**WORK TO DO:** Rewrite all the items below as one numbered list, leaving out the blank lines.

**RECORDS SUPPLIED:**
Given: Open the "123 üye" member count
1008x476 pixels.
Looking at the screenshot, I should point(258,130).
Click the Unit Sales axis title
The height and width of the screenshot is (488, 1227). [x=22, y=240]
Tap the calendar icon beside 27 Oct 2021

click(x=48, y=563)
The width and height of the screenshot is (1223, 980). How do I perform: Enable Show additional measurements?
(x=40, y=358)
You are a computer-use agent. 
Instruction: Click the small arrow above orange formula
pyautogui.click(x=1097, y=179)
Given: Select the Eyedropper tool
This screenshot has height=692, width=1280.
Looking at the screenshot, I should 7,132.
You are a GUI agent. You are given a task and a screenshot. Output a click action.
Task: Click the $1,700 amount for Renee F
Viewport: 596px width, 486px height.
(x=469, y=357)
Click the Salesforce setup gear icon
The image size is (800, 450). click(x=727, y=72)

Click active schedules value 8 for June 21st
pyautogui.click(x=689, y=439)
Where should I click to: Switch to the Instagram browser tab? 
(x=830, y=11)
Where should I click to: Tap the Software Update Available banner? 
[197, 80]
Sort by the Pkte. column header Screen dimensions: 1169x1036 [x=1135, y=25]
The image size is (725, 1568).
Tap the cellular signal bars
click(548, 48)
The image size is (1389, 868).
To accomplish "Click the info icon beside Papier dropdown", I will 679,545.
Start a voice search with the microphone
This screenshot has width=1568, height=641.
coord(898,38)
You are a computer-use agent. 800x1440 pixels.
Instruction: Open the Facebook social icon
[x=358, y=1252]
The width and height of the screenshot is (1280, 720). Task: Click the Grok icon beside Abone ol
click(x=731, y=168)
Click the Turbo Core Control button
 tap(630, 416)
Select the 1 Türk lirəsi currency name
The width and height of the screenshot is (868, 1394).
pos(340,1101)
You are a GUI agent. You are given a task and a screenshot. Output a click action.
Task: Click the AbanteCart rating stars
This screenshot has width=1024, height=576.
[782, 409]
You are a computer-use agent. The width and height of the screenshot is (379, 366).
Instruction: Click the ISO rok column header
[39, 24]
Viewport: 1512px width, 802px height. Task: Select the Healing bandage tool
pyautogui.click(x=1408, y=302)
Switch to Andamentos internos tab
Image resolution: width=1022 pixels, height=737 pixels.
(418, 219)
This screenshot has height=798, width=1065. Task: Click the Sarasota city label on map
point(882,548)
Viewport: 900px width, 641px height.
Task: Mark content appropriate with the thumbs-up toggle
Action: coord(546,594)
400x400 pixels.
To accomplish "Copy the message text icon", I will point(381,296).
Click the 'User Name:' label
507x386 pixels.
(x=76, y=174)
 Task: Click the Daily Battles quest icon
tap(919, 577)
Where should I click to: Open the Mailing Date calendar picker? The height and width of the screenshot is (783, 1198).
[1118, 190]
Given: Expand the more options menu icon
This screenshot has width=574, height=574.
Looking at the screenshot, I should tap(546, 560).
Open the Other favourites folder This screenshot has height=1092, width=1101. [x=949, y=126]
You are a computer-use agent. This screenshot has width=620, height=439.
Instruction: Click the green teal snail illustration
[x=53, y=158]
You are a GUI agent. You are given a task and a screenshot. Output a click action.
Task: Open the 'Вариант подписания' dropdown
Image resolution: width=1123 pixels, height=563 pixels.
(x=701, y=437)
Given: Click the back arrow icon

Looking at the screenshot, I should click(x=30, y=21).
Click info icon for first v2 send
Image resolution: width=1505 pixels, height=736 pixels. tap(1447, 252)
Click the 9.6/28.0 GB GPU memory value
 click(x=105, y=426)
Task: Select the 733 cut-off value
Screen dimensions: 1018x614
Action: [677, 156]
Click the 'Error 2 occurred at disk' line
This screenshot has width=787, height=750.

**FINAL RESULT:**
1. Given: Open the "123 üye" member count
2. 1008x476 pixels.
3. Looking at the screenshot, I should point(258,130).
4. Click the Unit Sales axis title
5. The height and width of the screenshot is (488, 1227). [x=22, y=240]
6. Tap the calendar icon beside 27 Oct 2021
7. click(x=48, y=563)
8. The width and height of the screenshot is (1223, 980). How do I perform: Enable Show additional measurements?
9. (x=40, y=358)
10. You are a computer-use agent. 
11. Instruction: Click the small arrow above orange formula
12. pyautogui.click(x=1097, y=179)
13. Given: Select the Eyedropper tool
14. This screenshot has height=692, width=1280.
15. Looking at the screenshot, I should 7,132.
16. You are a GUI agent. You are given a task and a screenshot. Output a click action.
17. Task: Click the $1,700 amount for Renee F
18. Viewport: 596px width, 486px height.
19. (x=469, y=357)
20. Click the Salesforce setup gear icon
21. The image size is (800, 450). click(x=727, y=72)
22. Click active schedules value 8 for June 21st
23. pyautogui.click(x=689, y=439)
24. Where should I click to: Switch to the Instagram browser tab? 
25. (x=830, y=11)
26. Where should I click to: Tap the Software Update Available banner? 
27. [197, 80]
28. Sort by the Pkte. column header Screen dimensions: 1169x1036 [x=1135, y=25]
29. The image size is (725, 1568).
30. Tap the cellular signal bars
31. click(548, 48)
32. The image size is (1389, 868).
33. To accomplish "Click the info icon beside Papier dropdown", I will 679,545.
34. Start a voice search with the microphone
35. This screenshot has width=1568, height=641.
36. coord(898,38)
37. You are a computer-use agent. 800x1440 pixels.
38. Instruction: Open the Facebook social icon
39. [x=358, y=1252]
40. The width and height of the screenshot is (1280, 720). Task: Click the Grok icon beside Abone ol
41. click(x=731, y=168)
42. Click the Turbo Core Control button
43.  tap(630, 416)
44. Select the 1 Türk lirəsi currency name
45. The width and height of the screenshot is (868, 1394).
46. pos(340,1101)
47. You are a GUI agent. You are given a task and a screenshot. Output a click action.
48. Task: Click the AbanteCart rating stars
49. This screenshot has width=1024, height=576.
50. [782, 409]
51. You are a computer-use agent. The width and height of the screenshot is (379, 366).
52. Instruction: Click the ISO rok column header
53. [39, 24]
54. Viewport: 1512px width, 802px height. Task: Select the Healing bandage tool
55. pyautogui.click(x=1408, y=302)
56. Switch to Andamentos internos tab
57. Image resolution: width=1022 pixels, height=737 pixels.
58. (418, 219)
59. This screenshot has height=798, width=1065. Task: Click the Sarasota city label on map
60. point(882,548)
61. Viewport: 900px width, 641px height.
62. Task: Mark content appropriate with the thumbs-up toggle
63. Action: coord(546,594)
64. 400x400 pixels.
65. To accomplish "Copy the message text icon", I will point(381,296).
66. Click the 'User Name:' label
67. 507x386 pixels.
68. (x=76, y=174)
69.  Task: Click the Daily Battles quest icon
70. tap(919, 577)
71. Where should I click to: Open the Mailing Date calendar picker? The height and width of the screenshot is (783, 1198).
72. [1118, 190]
73. Given: Expand the more options menu icon
74. This screenshot has width=574, height=574.
75. Looking at the screenshot, I should tap(546, 560).
76. Open the Other favourites folder This screenshot has height=1092, width=1101. [x=949, y=126]
77. You are a computer-use agent. This screenshot has width=620, height=439.
78. Instruction: Click the green teal snail illustration
79. [x=53, y=158]
80. You are a GUI agent. You are given a task and a screenshot. Output a click action.
81. Task: Open the 'Вариант подписания' dropdown
82. Image resolution: width=1123 pixels, height=563 pixels.
83. (x=701, y=437)
84. Given: Click the back arrow icon
85. Looking at the screenshot, I should click(x=30, y=21).
86. Click info icon for first v2 send
87. Image resolution: width=1505 pixels, height=736 pixels. tap(1447, 252)
88. Click the 9.6/28.0 GB GPU memory value
89.  click(x=105, y=426)
90. Task: Select the 733 cut-off value
91. Screen dimensions: 1018x614
92. Action: [677, 156]
93. Click the 'Error 2 occurred at disk' line
94. This screenshot has width=787, height=750.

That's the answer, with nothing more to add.